Est-ce que les designers de pays développés peuvent offrir  des réponses réalistes ? Un point de départ pourrait être de reconnaître que dans de nombreux cas nous n’avons pas à refaire les autres personnes ou les autres sociétés à notre image, ou à notre goût. L’idée d’une intervention de design — viable ou pas — peut être intrusive pour des gens qui sont encore enserrés dans 150 ans d’intervention coloniale. (Vous ne pouvez pas vous complaire naïvement dans une société patriarcale et préconiser agressivement l’égalité des chances pour les femmes, ou offrir des forages et des pompes aux fermiers sans prendre en considération la vie sociale des bergers nomades.) Vivre parmi eux en apprenant à apprécier leurs valeurs, leurs perspectives et leurs moeurs sociales est une excellente voie pour la recherche en design. (À leur crédit, Polak et Fisher ont passé un temps considérable à l’étranger, pas simplement en tant qu’utilisateurs-enquêteurs, mais vivant et travaillant avec leurs clients-associés.) L’éducation est également un moyen d’apprentissage merveilleux, comme par exemple exiger une seconde langue. Mais combien de programmes d’études de design soutiennent — et encore moins mettent en avant — de telles initiatives globales ? Le premier cursus de design produit en Ouganda vient d’être mis sur pied à l’Université de Kyambogo. La création et le développement de telles initiatives vont nécessiter la mobilisation de bien plus de designers.

J’espère qu’il y aura plus de réponses avancées - et plus de questions posées - en marge de cette exposition du Cooper-Hewitt Museum. En l’état, ce « design showcase » sur la Cinquième avenue de New York semble très loin des exigences des cinq-sixièmes les plus pauvres du monde. Tant que les designers et les commissaires d’expositions de design dépenseront leur temps dans l’autocritique ils seront loin d’encourager les dialogues ou les études qui provoqueraient un changement effectif pour les milliards de personnes réellement dans le besoin.



Notes

Design for the Other 90% est à voir au Cooper-Hewitt National Design Museum de New York jusqu’au 23 septembre 2007.

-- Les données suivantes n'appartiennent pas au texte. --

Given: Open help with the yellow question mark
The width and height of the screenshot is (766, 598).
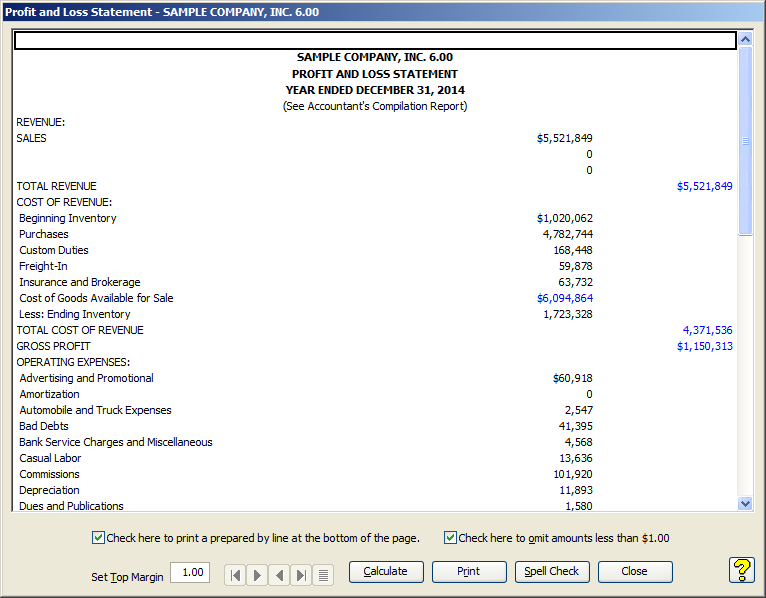Looking at the screenshot, I should tap(741, 570).
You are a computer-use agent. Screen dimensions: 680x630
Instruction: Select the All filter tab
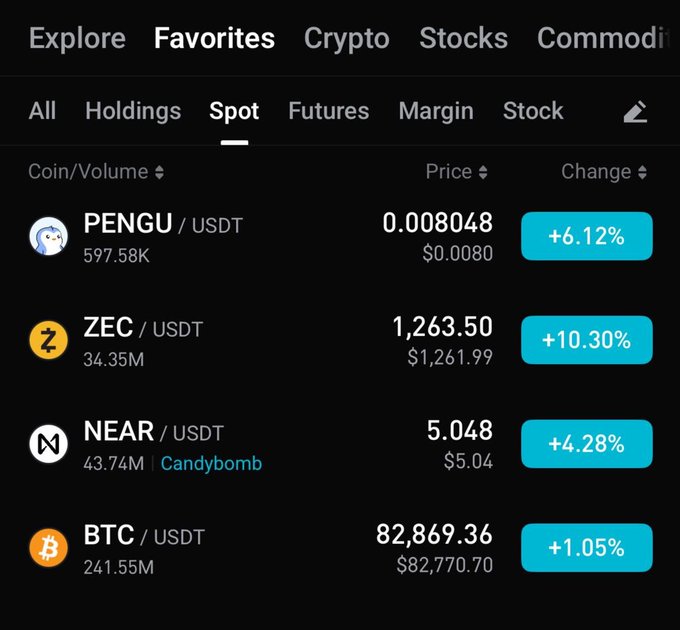42,111
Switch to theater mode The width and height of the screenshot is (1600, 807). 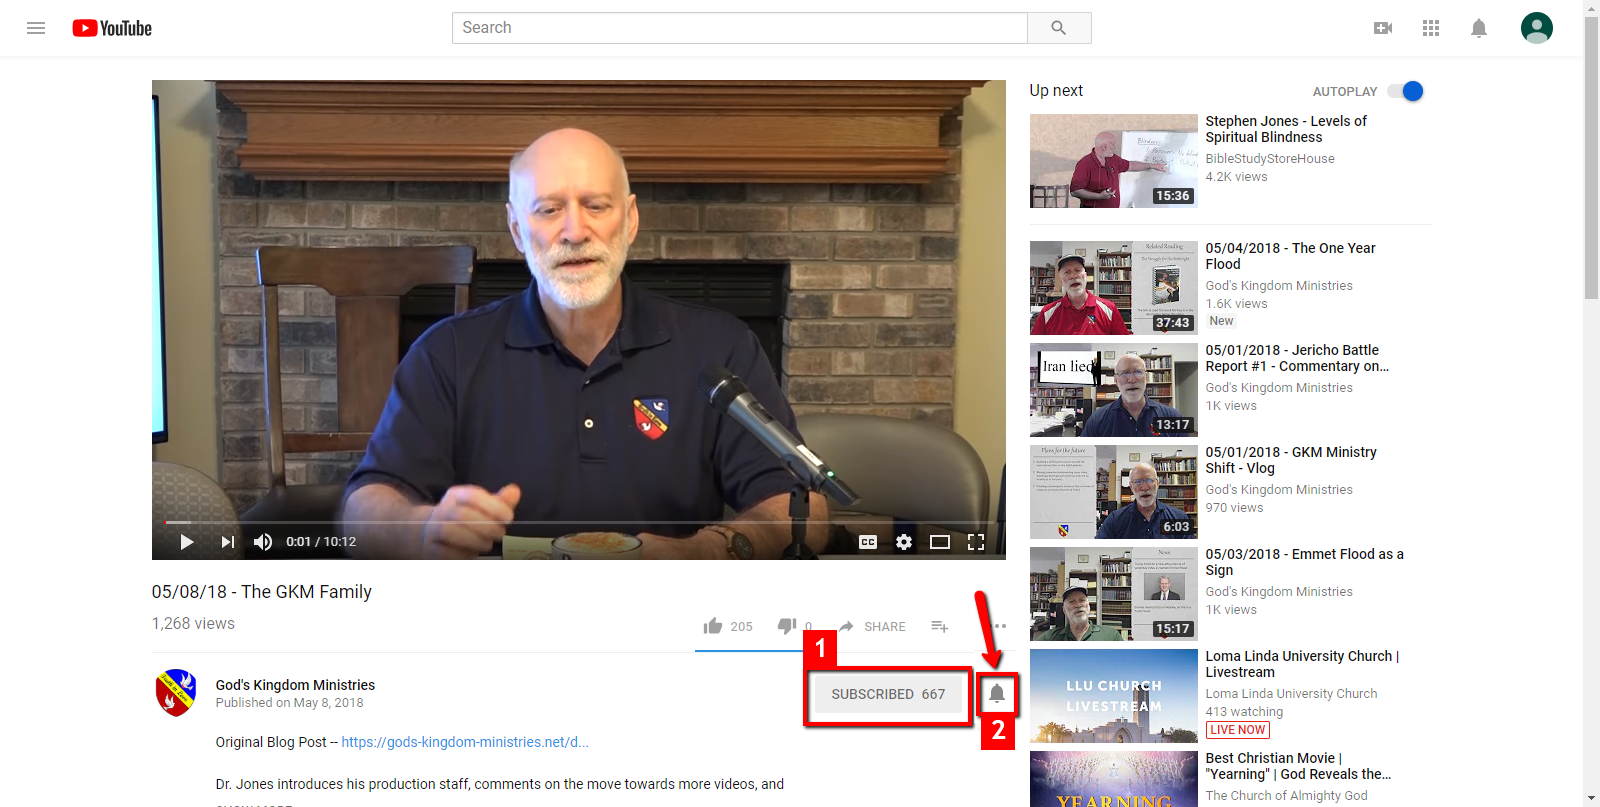(x=940, y=542)
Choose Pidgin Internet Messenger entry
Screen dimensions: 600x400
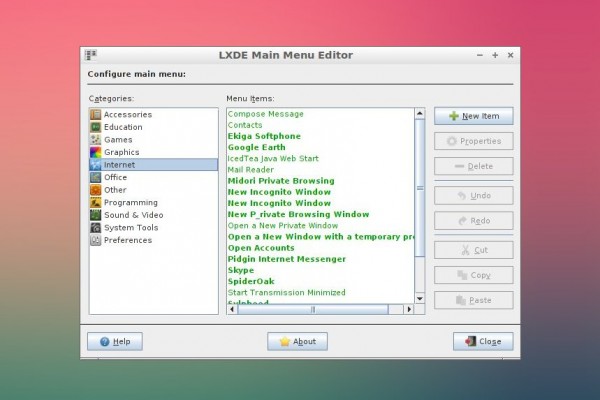(x=288, y=259)
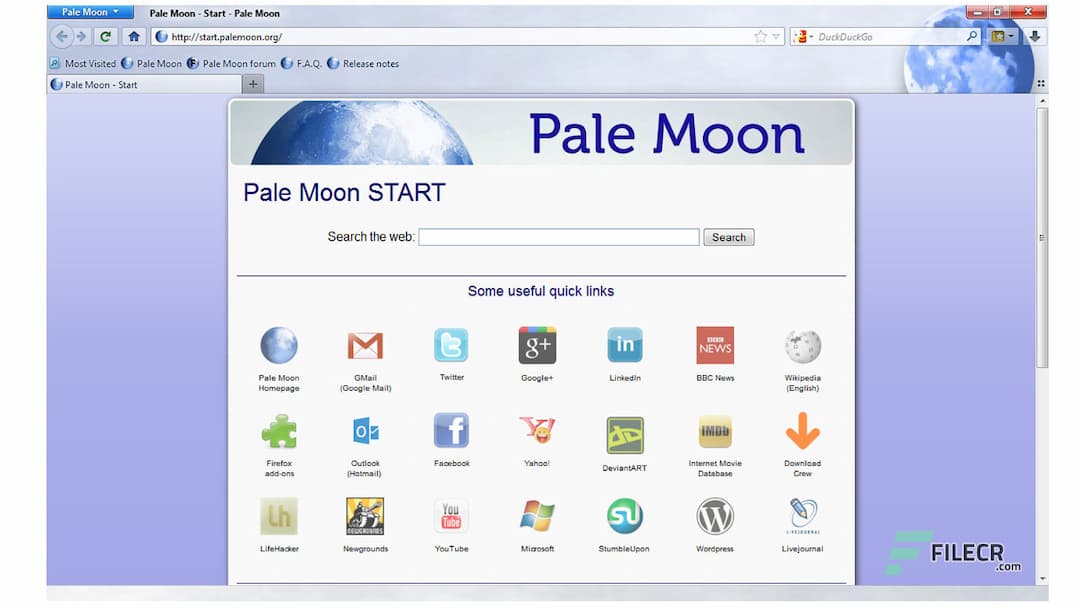Viewport: 1080px width, 608px height.
Task: Open the Twitter quick link
Action: tap(451, 345)
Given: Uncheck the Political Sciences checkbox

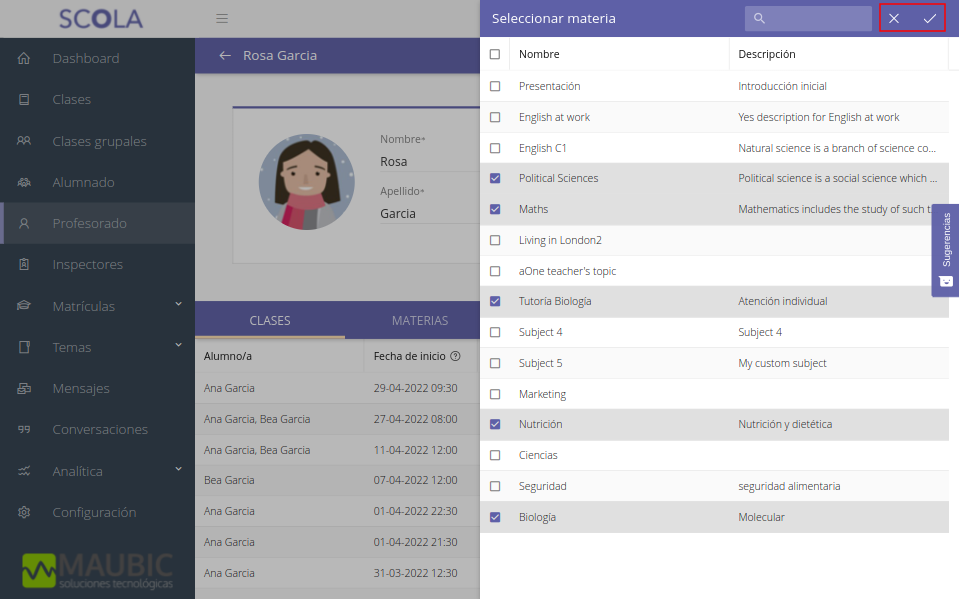Looking at the screenshot, I should tap(495, 179).
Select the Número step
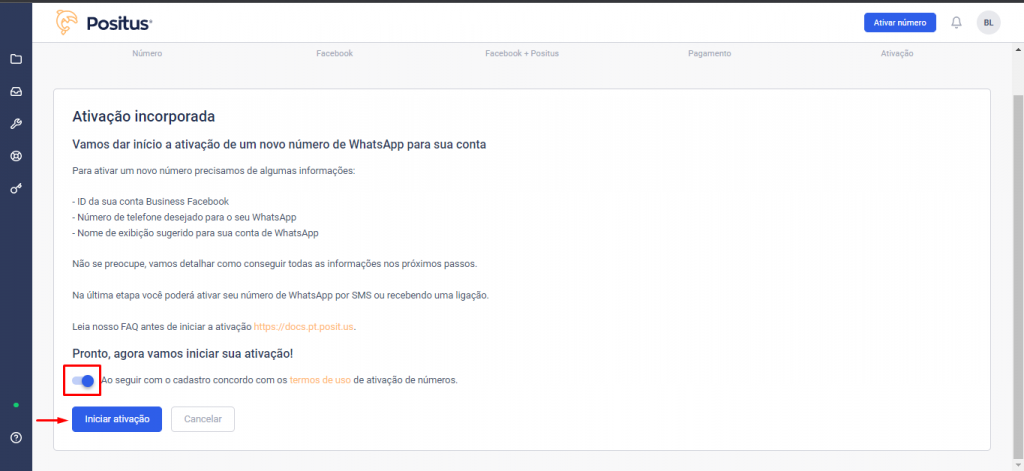The height and width of the screenshot is (471, 1024). tap(147, 53)
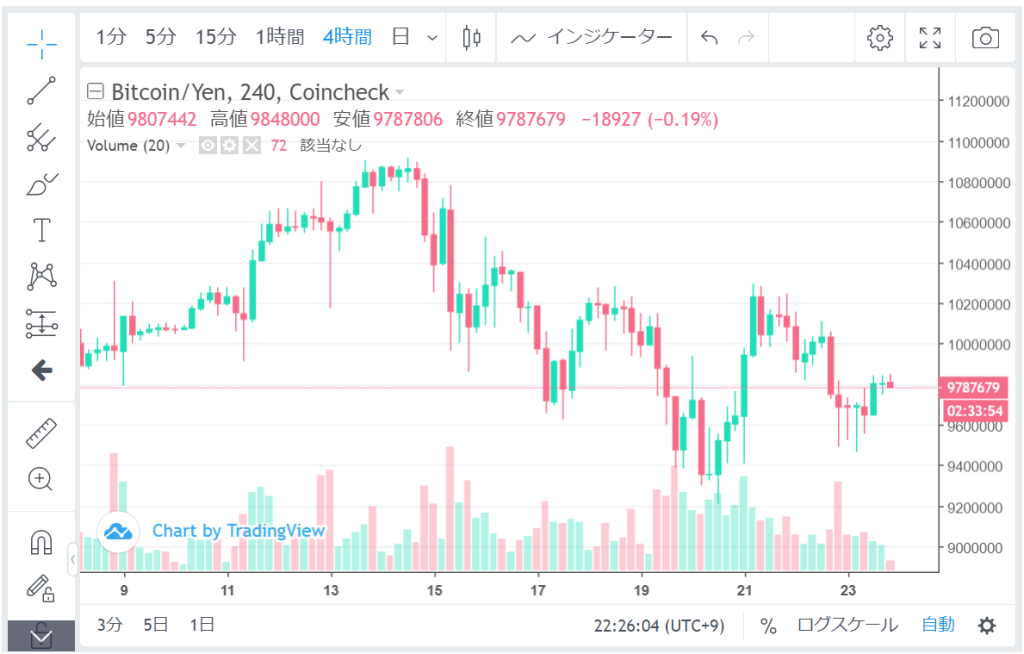
Task: Expand the Volume (20) indicator dropdown arrow
Action: pyautogui.click(x=181, y=146)
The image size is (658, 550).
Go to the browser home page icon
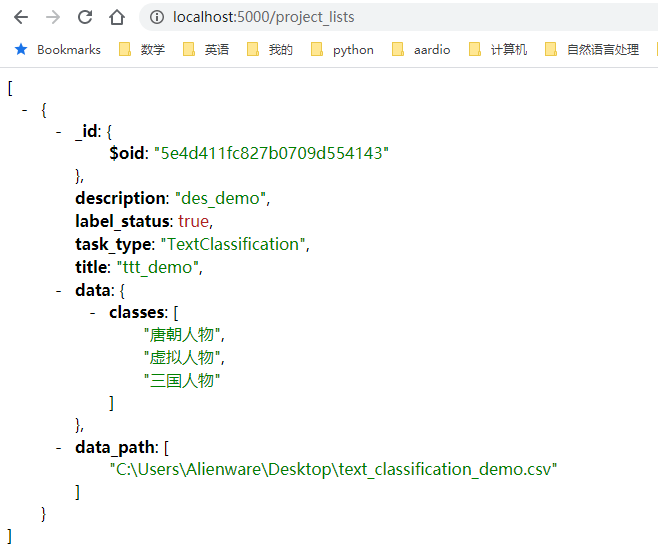pos(117,17)
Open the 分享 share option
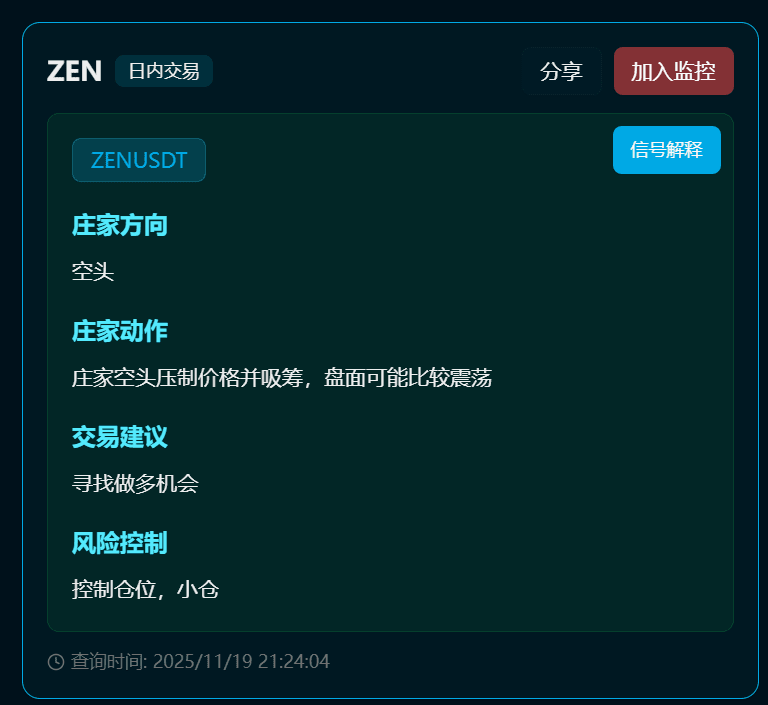 (x=561, y=71)
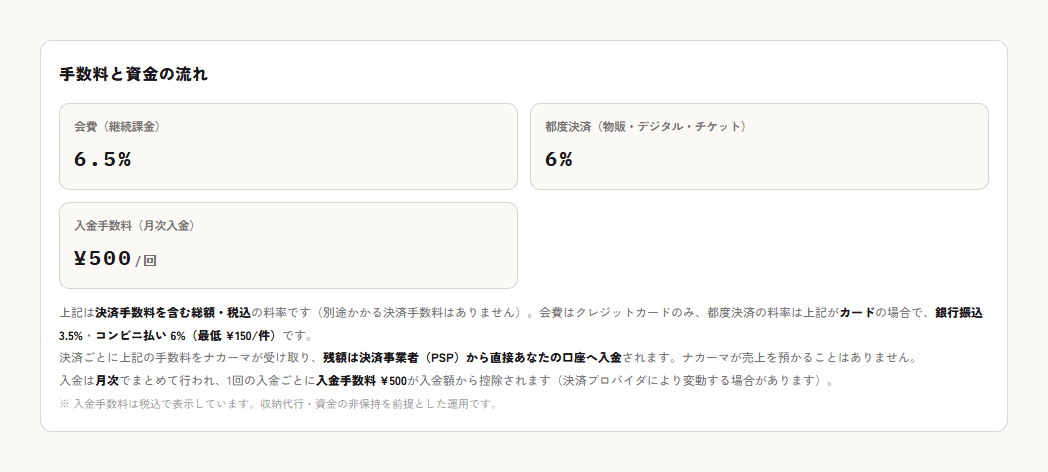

David Stairs coordonne la section design graphique à l’Université Centrale du Michigan. Il a créé et dirige le Design-Altruism-Project et il est directeur exécutif de Designers Without Borders.

La traduction est donc de moi-même (Adrien Zammit), c'est sûrement un peu brouillon mais j'y apporterai sans fautes [sic] des retouches (vos commentaires sont les bienvenus à ce sujet). Histoire de pouvoir lire, relire, faire lire ou distribuer cet article, la version papier a été faite exprès. De quoi élargir sa portée didactique!